Thiruvananthapuram, Dec 14 Weather-making atmospheric systems massing up around the extreme north and south are forecast to decide seasonally recurring regional weather events during this week.

Renewed western disturbance activity would trigger rain and snow over the plains and hilly regions of northwest India while a warm equatorial Indian Ocean is expected to set up scattered wet weather over the extreme south peninsula.

In the northwest, the proceedings would be set into motion as isolated precipitation wets the western Himalayan region from as early as Monday. This is expected to intensify and spill into adjoining plains as the moderately strong western disturbance comes into its own over the next few days.

BOON FOR CROPS

This would be a boon for the rabi crops which have witnessed record acreages this season. Total area sown under wheat, rapeseed-mustard and gram, the three main crops during the season, is much higher this time.

But crop prospects are also crucially hinged on March temperatures, which, as per early forecasts, are seen holding largely within the ‘comfort zone’ but not without isolated flare-ups.

The Orissa-West Bengal-Jharkhand-east Madhya Pradesh belt has been throwing up signals of consistently above normal temperatures through February-March, according to the European Centre for Medium-Range Weather Forecasts.

The lingering La Nina-like environment over the equatorial Pacific is known to favour a regime marked by late winter and irregular rain events but colder-than-normal surface temperatures for northwest India. The quasi-La Nina pattern is expected to continue January through March, 2009.

WARM WATERS

In the south, the equatorial and southeast Indian Ocean lapping the west Indonesian shores and the extended south Pacific house some of the warmest tropical seawaters anywhere across the globe.

Tropical convective forcing from here is forecast to converge over Sri Lanka and the southeast coast of India during the next few days.
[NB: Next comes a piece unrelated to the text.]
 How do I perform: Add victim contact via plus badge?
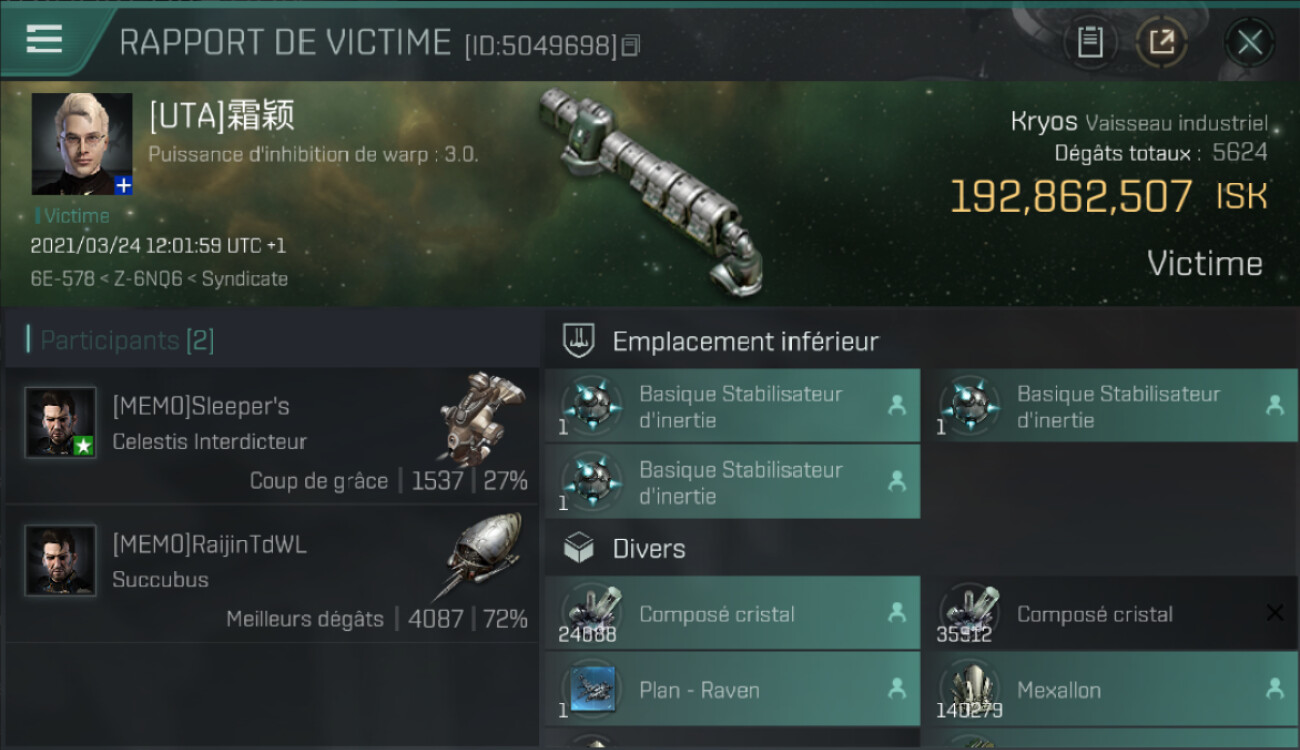click(123, 185)
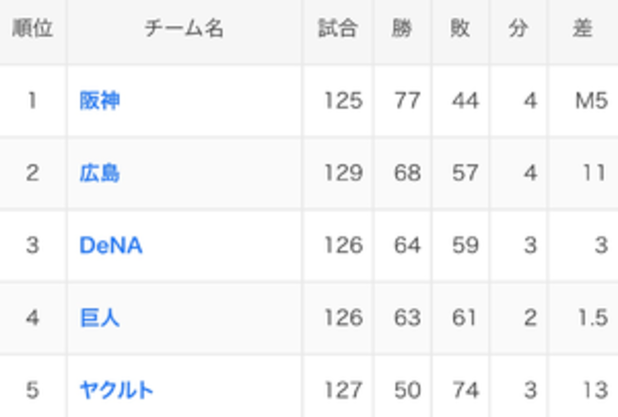Screen dimensions: 618x417
Task: Click the 敗 column header
Action: 460,28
This would translate into scattered rain events over Tamil Nadu, Kerala and Lakshadweep.

The incoming western disturbance would have the required amplitude to dip south to cover the north and northwest Arabian Sea forcing some of the east to southeasterly monsoon winds to bend north-northeast along the Karnataka and Konkan coasts.

In the process, the core of the seasonal high-pressure region (anti-cyclone) too would get pushed east to over the North Bay of Bengal, allowing moist westerly-to-southwesterly flows to filter into northwest and central India.

RAIN AND SNOW

India Meteorological Department in its outlook said on Sunday that rain or snow is likely to occur at isolated places over Jammu and Kashmir and Himachal Pradesh on Tuesday and intensify, thereafter.
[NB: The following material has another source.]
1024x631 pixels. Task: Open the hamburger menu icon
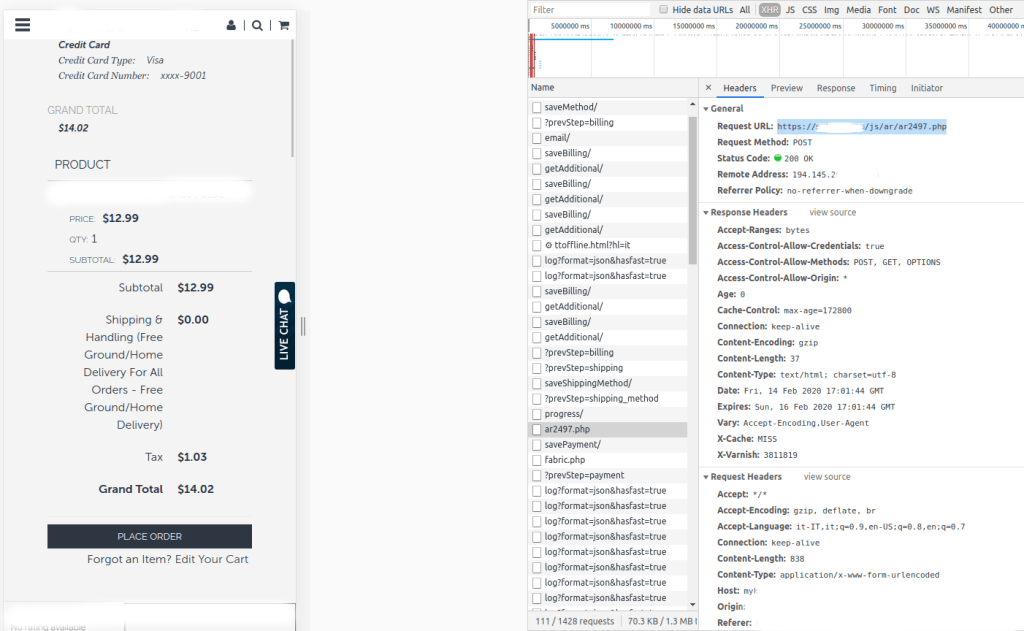(23, 25)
Streaks of cloud from a weakening trough from the Lakshadweep region extending into north madhya Maharashtra has jacked up minimum temperatures to above normal by 4-6 deg Celsius over parts of Bihar, Chhattisgarh and Madhya Pradesh, and by 2-5 deg Celsius over Gujarat, north Maharashtra, Telengana.

But they are below normal by 2-3 deg Celsius as the skies cleared over parts of Punjab, Haryana and north Rajasthan after the passage of a predecessor western disturbance. This system is, however, forecast to cause isolated rain or thundershowers on course to the east over Arunachal Pradesh.